City deploys broadband network through sewers
Albuquerque, N.M., has connected 19 downtown buildings, including three used by the city, to a fiber optic network that runs through the sewers. Besides providing high-speed Internet access to the downtown area, the network is generating revenue for the city, which receives fees from telecommunications companies that use the cable.
For years, residents and businesses in downtown Albuquerque have had Internet access, but the connections were provided with copper wire and were much slower than connections in the city’s suburbs, which had broadband service. In 2000, Silver Spring, Md.-based CityNet Telecommunications approached the city with the idea of installing fiber optic cable in the downtown sewers.
The company proposed using Sewer Access Modules (SAM), robots originally designed for sewer maintenance by Freienbach, Switzerland-based KA-TE Systems, to install the fiber optic cable. The robots operate with a variety of heads to conduct sewer inspections, and to install conduit and the stainless steel ring clamps that support it. They can maneuver in pipes as small as eight inches in diameter without infringing on the structural integrity of the sewer pipe.

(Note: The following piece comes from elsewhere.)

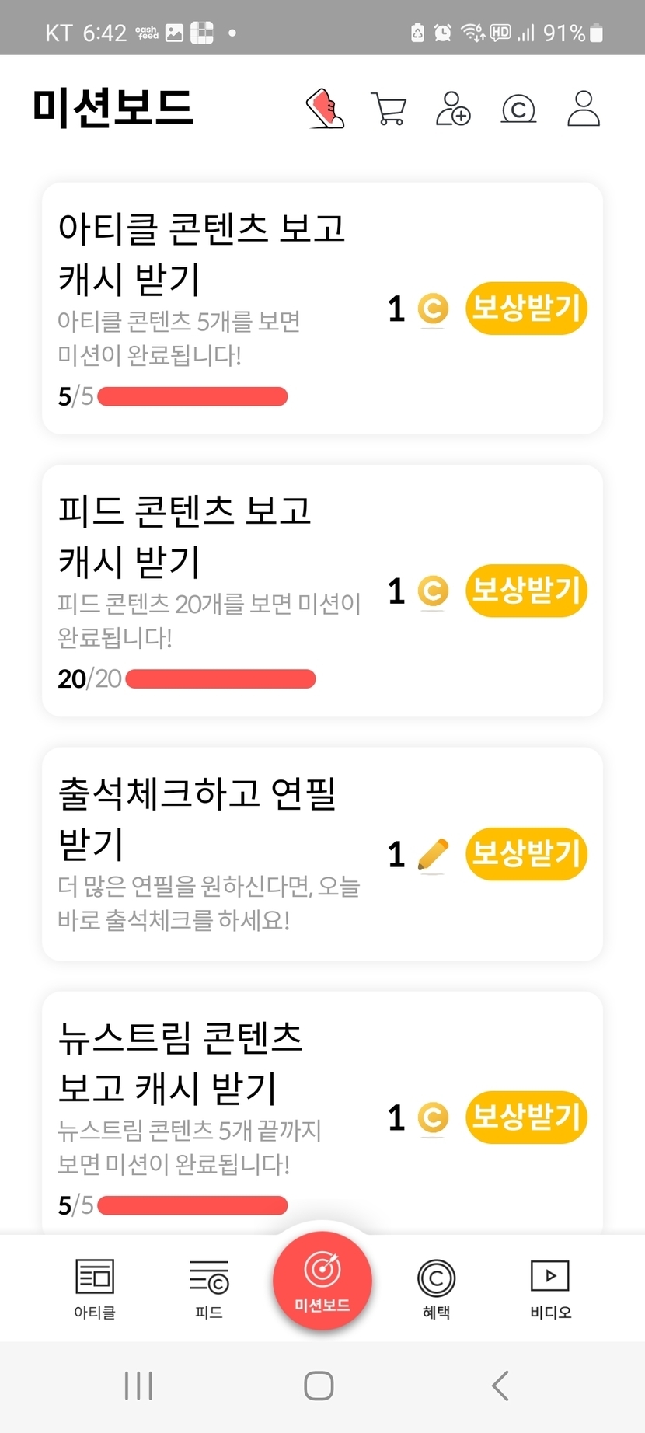This screenshot has width=645, height=1433.
Task: Switch to the 아티클 tab
Action: coord(95,1288)
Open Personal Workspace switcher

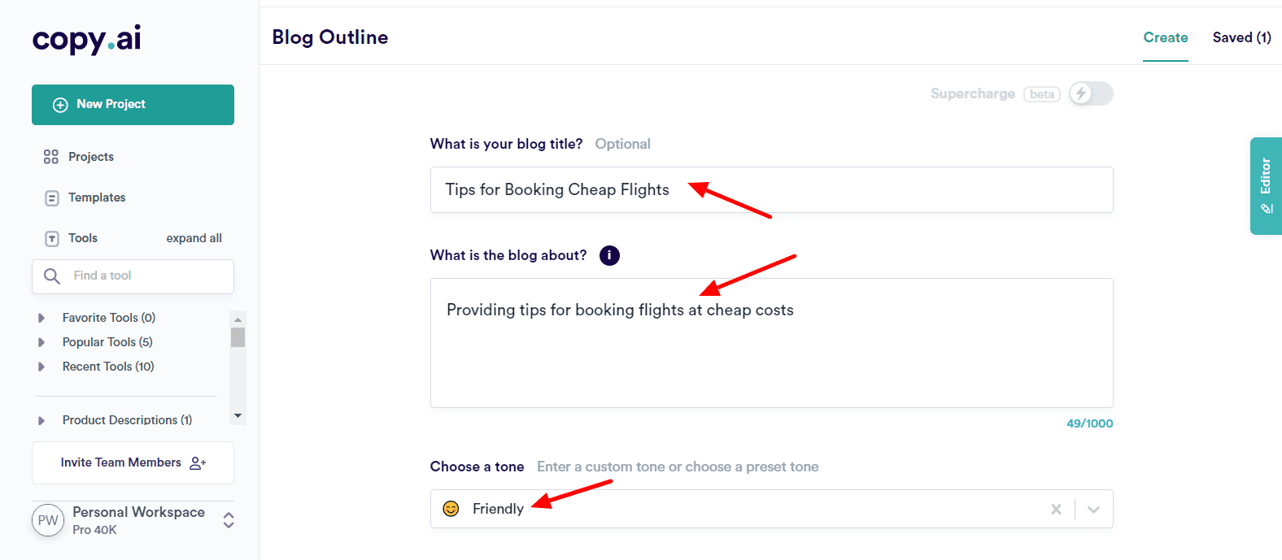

Albuquerque Public Works Director Larry Blair was impressed that the network could be installed without trenching streets and that the sewer system could provide a secondary function for the city. “I’ve been a proponent of multiple use facilities for years,” Blair says. “In Albuquerque, flood control [areas] are used as ball fields, [and] flood control channels [are used] as corridors for recreational trails. But here’s a sanitary sewer system that only does one thing. Now it can do something else that generates revenue.” (The city receives a percentage of the company’s gross revenue from telecommunications carriers that lease the fiber optic network.)

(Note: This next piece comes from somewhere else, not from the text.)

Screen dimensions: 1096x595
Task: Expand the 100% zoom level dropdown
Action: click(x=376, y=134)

The company contracted with Fort Worth, Texas-based Carter & Burgess in June 2001 to create GIS maps of the sewer system and inspect the pipes with CCTV. (The GIS data was given to the city for future use.) Using the inspection data, the company chose to install cable in sanitary and storm sewer pipes that had an anticipated remaining life span of at least 25 years.
In September 2001, the company began working nightly with SAM to install stainless steel expansion ring clamps inside sewer lines. When the rings were in place, the robots re-entered the sewers to pull and secure the conduit that would hold the fiber optic cables.
Additionally, the company used horizontal boring techniques to install boxes under sidewalks for holding spliced cable. Once the network was in place, the city spent only a couple of days placing equipment on each end of the network to connect the conduit into individual buildings.
By October, Albuquerque had nearly four miles of cable connecting downtown buildings. More than 600 city employees and thousands of people in law firms, banks, department stores, real estate agencies and theaters now have faster, more efficient access to the Internet. Albuquerque touts the telecommunications service to attract businesses to the area.